Exercise details:
Once you find the line with "Where should I click to: Click" in the listing below, please repeat it and every later line exactly, through the last one, without pictures.

Provided information:

◆ ◆ ◆

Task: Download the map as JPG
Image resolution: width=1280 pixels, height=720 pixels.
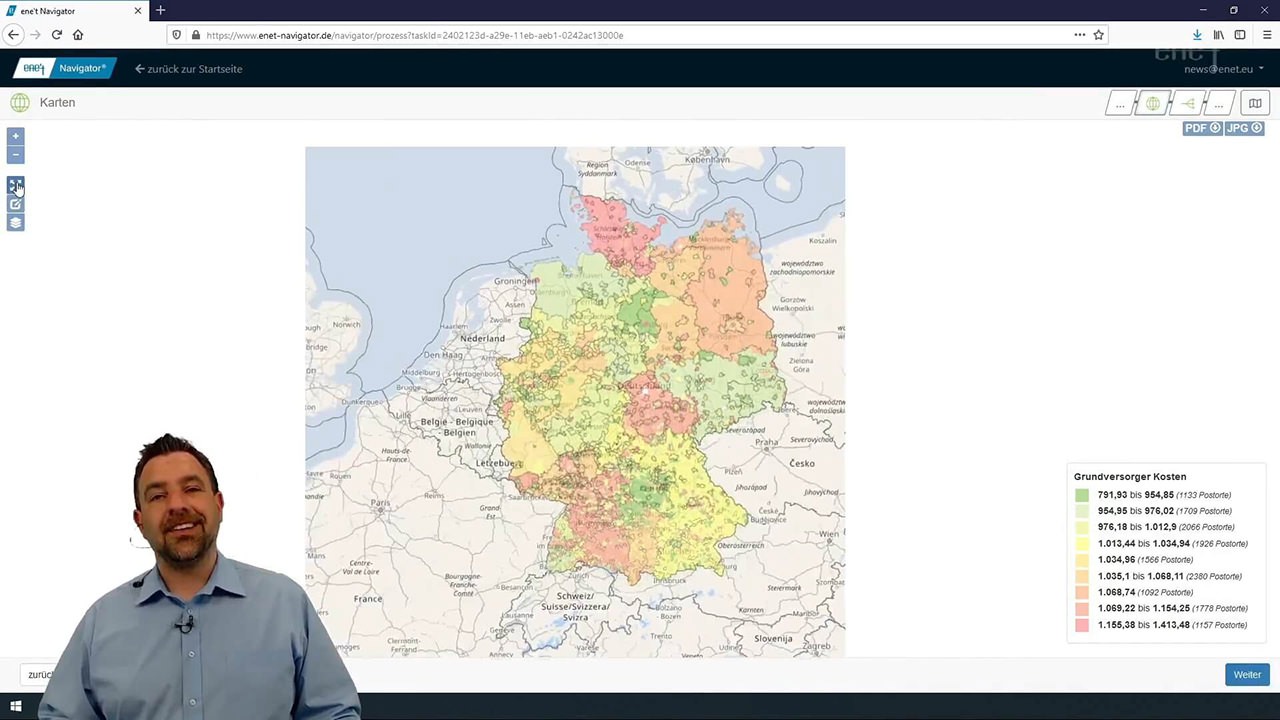Action: 1244,128
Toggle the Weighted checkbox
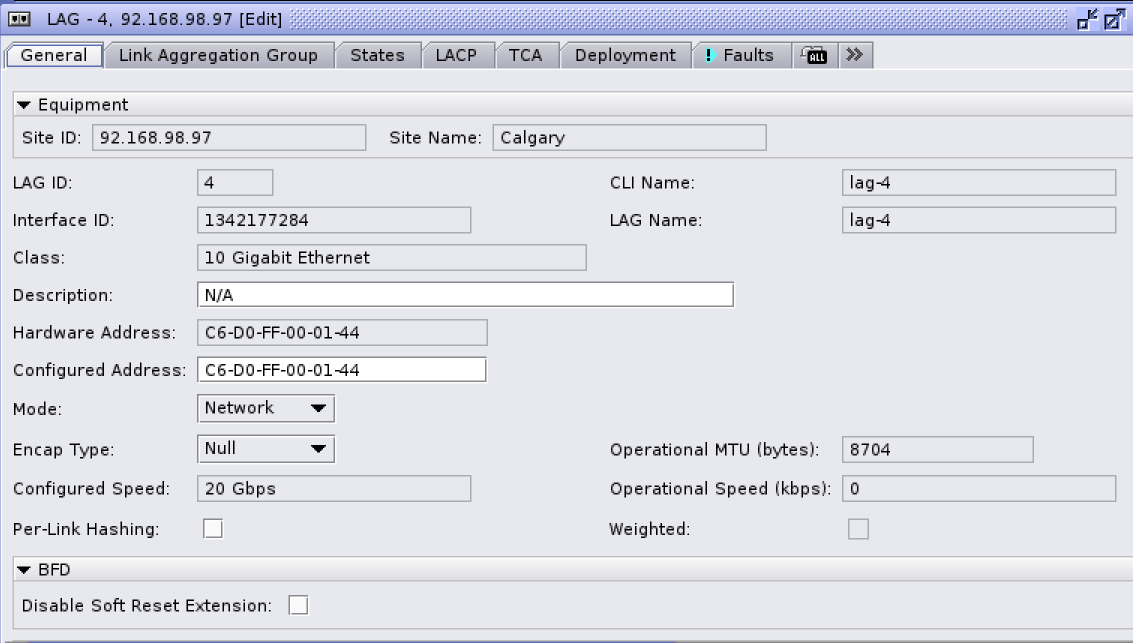The image size is (1133, 643). pos(858,529)
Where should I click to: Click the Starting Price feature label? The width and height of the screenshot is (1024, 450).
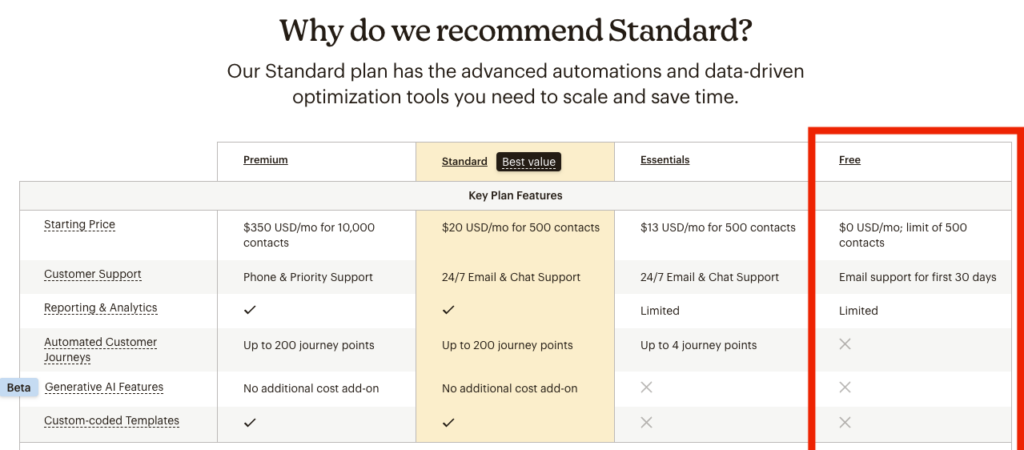click(x=79, y=225)
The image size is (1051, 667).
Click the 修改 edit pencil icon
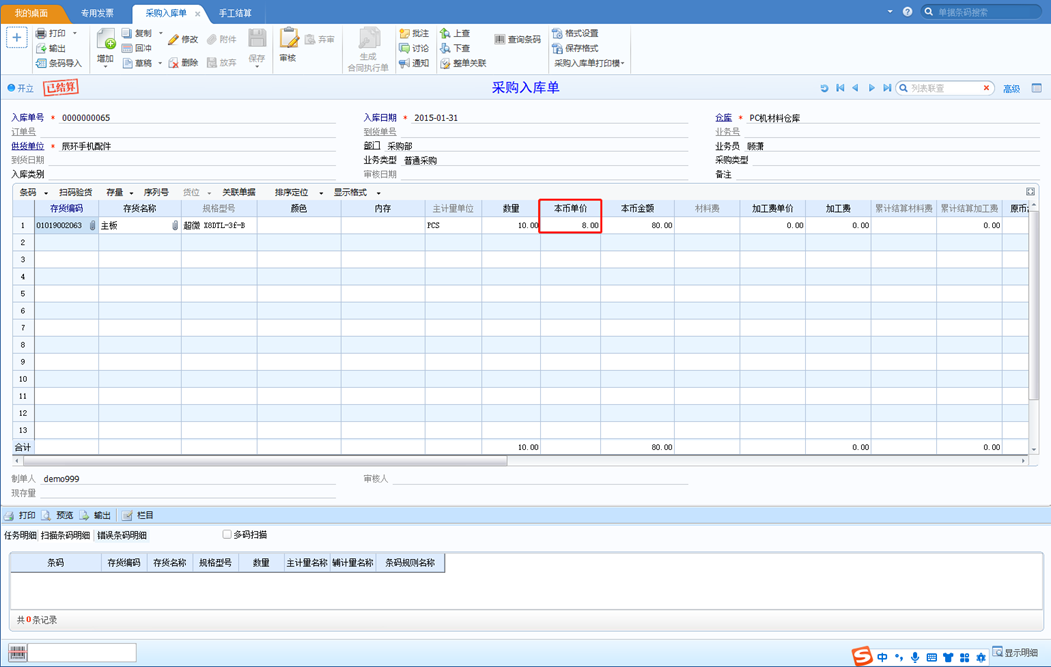click(x=173, y=40)
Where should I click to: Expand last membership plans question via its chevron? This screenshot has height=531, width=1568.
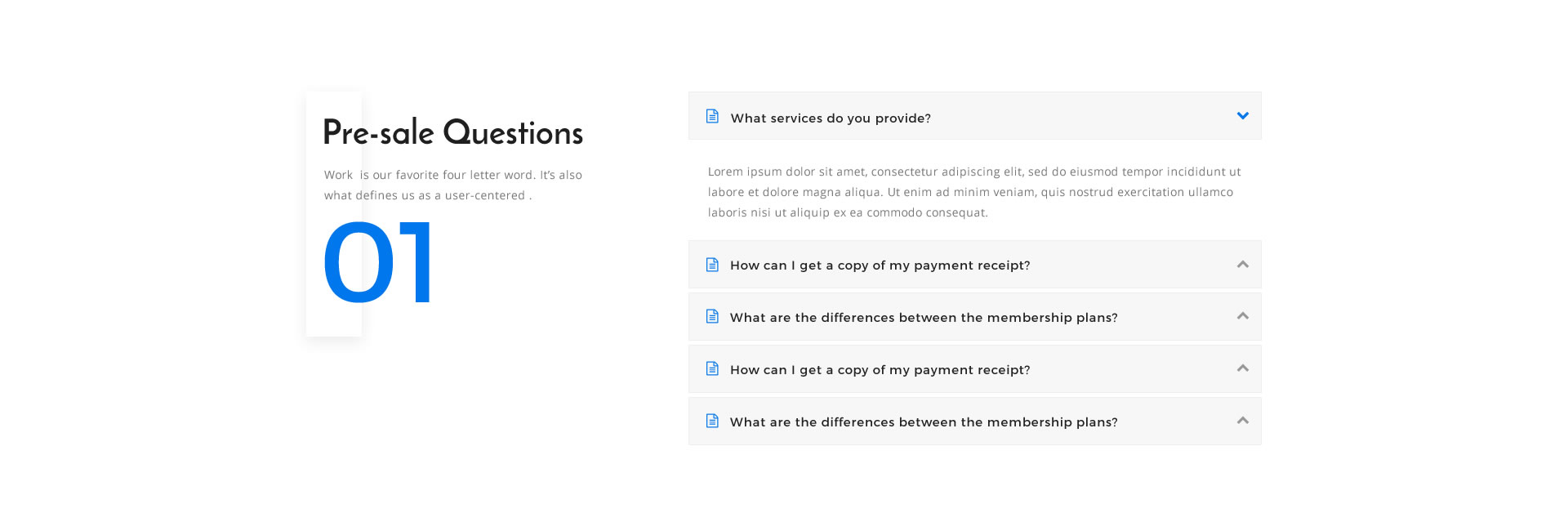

◆ ◆ ◆

Answer box:
Where should I click to: Click the Starting Price feature label? The width and height of the screenshot is (1024, 450).
click(x=79, y=225)
The image size is (1051, 667).
Click the 修改 edit pencil icon
click(x=173, y=40)
Where should I click to: Expand last membership plans question via its chevron? This screenshot has height=531, width=1568.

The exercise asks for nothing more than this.